Los cuadernos de Centeno no alcanzan para todos

La Cámara Federal porteña ordenó liberar por falta de mérito a Roberto Néstor Sosa, Julio Daniel Álvarez, Víctor Fabián Gutiérrez, tres ex secretario privados de los ex presidentes Néstor y Cristina Kirchner.

También a Raúl Copetti, ex tesorero del Frente para la Victoria de Santa Cruz, y a Ricardo Barreiro, jardinero de la familia Kirchner, en el marco de la causa por las fotocopias de los cuadernos del ex chofer Oscar Centeno.

Las detenciones habían sido ordenadas por el juez Claudio Bonadio entre fines de Septiembre y principios de Octubre, pero ahora los camaristas señalaron que no hay elementos para privarlos de su libertad e inclusive para sostener la acusación de ser parte de una asociación ilícita, aunque tres de ellos quedaron procesados por otros motivos.

De los tres ex secretarios privados, el único que mantuvo su libertad desde el inicio del proceso fue Gutiérrez al aceptar quedar bajo la figura de arrepentido-colaborador.

Tal como ha ocurrido desde el comienzo de la causa instruida por los fiscales Carlos Stornelli y Carlos Rívolo, el arrepentimiento fue la condición impuesta a los ex funcionarios o personas cercanas a los Kirchner para salir en libertad. Gutiérrez aportó información rápidamente para poder quedar en libertad, tras ser detenido por la declaración del ex secretario de Obras Públicas José López, otro de los colaboradores en la causa.

Bonadio había sostenido que los ex secretarios habían participado de los supuestos traslados desde la Ciudad de Buenos Aires a Santa Cruz del dinero ilegal recaudado por los Kirchner de parte de los contratistas del Estado. Sin embargo, los jueces de la Sala I del tribunal de Apelaciones Leopoldo Bruglia y Pablo Bertuzzi consideraron que en el expediente judicial aún no hay elementos que permitan incluirlos dentro de una asociación ilícita.

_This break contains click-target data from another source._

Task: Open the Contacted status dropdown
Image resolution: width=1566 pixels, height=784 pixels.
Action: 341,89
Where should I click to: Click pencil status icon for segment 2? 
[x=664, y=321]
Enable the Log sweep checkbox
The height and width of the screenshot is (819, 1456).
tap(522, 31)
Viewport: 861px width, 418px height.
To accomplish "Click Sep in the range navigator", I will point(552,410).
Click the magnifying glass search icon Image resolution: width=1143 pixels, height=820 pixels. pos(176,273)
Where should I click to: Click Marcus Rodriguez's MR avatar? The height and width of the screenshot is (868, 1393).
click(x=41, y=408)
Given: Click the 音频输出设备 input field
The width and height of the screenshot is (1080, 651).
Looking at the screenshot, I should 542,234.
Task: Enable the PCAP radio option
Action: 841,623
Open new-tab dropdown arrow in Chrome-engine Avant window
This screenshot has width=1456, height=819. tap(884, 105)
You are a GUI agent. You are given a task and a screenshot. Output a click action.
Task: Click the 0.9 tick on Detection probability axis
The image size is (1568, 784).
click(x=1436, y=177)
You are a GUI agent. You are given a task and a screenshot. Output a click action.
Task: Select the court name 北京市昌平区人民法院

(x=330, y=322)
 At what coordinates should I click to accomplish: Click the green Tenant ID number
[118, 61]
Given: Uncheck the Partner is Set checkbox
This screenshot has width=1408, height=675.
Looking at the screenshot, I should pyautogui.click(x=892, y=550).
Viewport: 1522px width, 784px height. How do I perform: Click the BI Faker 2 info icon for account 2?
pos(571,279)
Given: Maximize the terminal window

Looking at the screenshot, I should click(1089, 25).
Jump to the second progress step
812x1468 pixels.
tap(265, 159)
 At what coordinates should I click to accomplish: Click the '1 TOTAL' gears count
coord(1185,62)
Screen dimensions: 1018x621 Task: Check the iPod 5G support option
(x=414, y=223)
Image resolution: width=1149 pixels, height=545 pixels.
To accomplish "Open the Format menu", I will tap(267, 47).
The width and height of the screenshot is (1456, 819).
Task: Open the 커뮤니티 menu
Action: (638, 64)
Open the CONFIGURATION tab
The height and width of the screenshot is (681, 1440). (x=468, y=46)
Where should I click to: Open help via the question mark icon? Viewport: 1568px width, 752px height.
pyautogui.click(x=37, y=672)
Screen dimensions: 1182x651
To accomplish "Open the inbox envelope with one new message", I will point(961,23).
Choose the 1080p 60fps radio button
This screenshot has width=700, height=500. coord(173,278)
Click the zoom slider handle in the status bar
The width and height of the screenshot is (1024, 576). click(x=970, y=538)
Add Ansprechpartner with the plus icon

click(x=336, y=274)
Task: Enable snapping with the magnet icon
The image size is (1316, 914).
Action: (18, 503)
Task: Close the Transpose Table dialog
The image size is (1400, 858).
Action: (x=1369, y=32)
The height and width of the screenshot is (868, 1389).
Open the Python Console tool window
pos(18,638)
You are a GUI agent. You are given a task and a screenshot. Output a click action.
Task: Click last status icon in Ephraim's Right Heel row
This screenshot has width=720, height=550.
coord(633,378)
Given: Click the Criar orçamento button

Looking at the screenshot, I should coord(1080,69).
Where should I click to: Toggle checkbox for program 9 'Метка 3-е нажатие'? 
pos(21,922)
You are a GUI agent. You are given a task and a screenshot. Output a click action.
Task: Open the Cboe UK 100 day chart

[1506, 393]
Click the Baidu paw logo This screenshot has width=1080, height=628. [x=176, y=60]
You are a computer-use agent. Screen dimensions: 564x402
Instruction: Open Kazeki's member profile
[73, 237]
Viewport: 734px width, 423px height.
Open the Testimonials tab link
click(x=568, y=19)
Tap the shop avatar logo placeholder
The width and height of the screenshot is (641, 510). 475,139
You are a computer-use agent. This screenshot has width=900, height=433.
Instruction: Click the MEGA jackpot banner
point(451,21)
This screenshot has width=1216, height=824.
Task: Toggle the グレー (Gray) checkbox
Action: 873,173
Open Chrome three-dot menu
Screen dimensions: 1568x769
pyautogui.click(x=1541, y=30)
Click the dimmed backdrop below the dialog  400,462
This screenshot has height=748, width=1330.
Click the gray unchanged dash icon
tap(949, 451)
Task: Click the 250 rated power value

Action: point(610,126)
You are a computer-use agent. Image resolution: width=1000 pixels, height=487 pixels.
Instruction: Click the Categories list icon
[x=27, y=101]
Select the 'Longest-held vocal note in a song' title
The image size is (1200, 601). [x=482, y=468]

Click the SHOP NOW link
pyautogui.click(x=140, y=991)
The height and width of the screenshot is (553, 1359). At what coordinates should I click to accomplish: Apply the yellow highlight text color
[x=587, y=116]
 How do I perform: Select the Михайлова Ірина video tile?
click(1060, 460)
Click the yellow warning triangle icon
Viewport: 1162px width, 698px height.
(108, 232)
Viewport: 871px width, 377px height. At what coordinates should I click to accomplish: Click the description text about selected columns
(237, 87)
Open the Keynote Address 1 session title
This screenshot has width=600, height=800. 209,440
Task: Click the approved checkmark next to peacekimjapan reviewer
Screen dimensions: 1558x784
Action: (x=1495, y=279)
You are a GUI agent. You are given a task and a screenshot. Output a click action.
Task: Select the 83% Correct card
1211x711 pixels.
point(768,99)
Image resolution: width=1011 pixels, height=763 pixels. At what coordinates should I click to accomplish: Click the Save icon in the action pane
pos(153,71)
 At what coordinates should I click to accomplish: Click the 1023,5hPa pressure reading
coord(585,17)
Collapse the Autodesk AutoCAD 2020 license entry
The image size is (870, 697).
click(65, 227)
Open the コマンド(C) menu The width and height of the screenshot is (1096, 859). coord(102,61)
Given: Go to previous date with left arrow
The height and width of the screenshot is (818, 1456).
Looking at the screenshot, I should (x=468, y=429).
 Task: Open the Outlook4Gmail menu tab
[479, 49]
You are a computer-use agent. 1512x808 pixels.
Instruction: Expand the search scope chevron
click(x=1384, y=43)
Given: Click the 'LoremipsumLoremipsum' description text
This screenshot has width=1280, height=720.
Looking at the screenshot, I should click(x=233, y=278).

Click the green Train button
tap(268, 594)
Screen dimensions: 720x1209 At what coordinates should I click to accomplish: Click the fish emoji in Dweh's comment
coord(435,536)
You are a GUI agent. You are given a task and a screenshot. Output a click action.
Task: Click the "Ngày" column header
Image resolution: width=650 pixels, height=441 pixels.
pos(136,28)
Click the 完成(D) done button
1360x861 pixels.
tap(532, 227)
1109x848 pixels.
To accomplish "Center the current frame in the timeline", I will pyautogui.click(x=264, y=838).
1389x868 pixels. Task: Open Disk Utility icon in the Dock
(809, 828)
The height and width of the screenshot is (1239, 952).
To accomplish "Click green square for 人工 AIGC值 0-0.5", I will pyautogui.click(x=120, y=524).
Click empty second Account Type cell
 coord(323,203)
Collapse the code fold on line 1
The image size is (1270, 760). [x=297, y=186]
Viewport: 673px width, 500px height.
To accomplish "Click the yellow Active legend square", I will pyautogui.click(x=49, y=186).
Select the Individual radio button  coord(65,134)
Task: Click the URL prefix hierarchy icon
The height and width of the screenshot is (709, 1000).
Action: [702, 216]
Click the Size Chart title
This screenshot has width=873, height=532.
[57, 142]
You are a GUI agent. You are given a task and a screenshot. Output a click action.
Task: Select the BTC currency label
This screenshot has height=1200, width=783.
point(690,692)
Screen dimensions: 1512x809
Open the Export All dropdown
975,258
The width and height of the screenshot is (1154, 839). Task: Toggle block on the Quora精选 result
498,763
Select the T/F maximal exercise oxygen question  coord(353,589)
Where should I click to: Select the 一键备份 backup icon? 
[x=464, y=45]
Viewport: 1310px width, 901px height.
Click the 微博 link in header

Los magistrados consideran que, por el momento, se vislumbra que el encargado de transportar los bolsos era el fallecido secretario de Néstor Kirchner, Daniel Muñoz.

En ese sentido, Bruglia y Bertuzzi dictaron la falta de mérito para los imputados acerca de la asociación ilícita, pero procesaron a Álvarez y a Gutiérrez por encubrimiento agravado. «Gutiérrez y Álvarez construyeron una idónea fachada que permitió que los autores del ilícito pudieran asegurarse el provecho de su maniobra», sostuvieron los jueces.

«Si bien no se impusieron ellos en colaboradores de un ilícito que había sido ya cometido, sí se colocaron en responsables de una figura que les es propia. Al obrar del modo en que lo hicieron se instituyeron en coautores del encubrimiento de aquellas conductas desarrolladas por sus jefes», argumentaron los camaristas.

Respecto de la falta de mérito dictada para Barreiro, Copetti y Sosa,  Bruglia y Bertuzzi consideraron que tampoco se les puede aplicar el delito de encubrimiento porque su supuesta participación «se ceñía a las últimas instancias del recorrido, esto es, cuando los bolsos con dinero arribaban ya a los aeropuertos meridionales».

De todas formas, al jardinero Copetti se le abrió otra causa por tenencia de arma de guerra, debido al hallazgo de armas no registradas durante el allanamiento a su domicilio.

Los ex secretarios habían sido detenidos por orden de Bonadio a partir de los testimonios de los pilotos y copilotos de los vuelos presidenciales: Sergio Velásquez, Claudio Sacchi, Alfredo Amaral, Luis María Cismondi, Domingo Zelaya, José Javier Videla y José Alejandro Heit.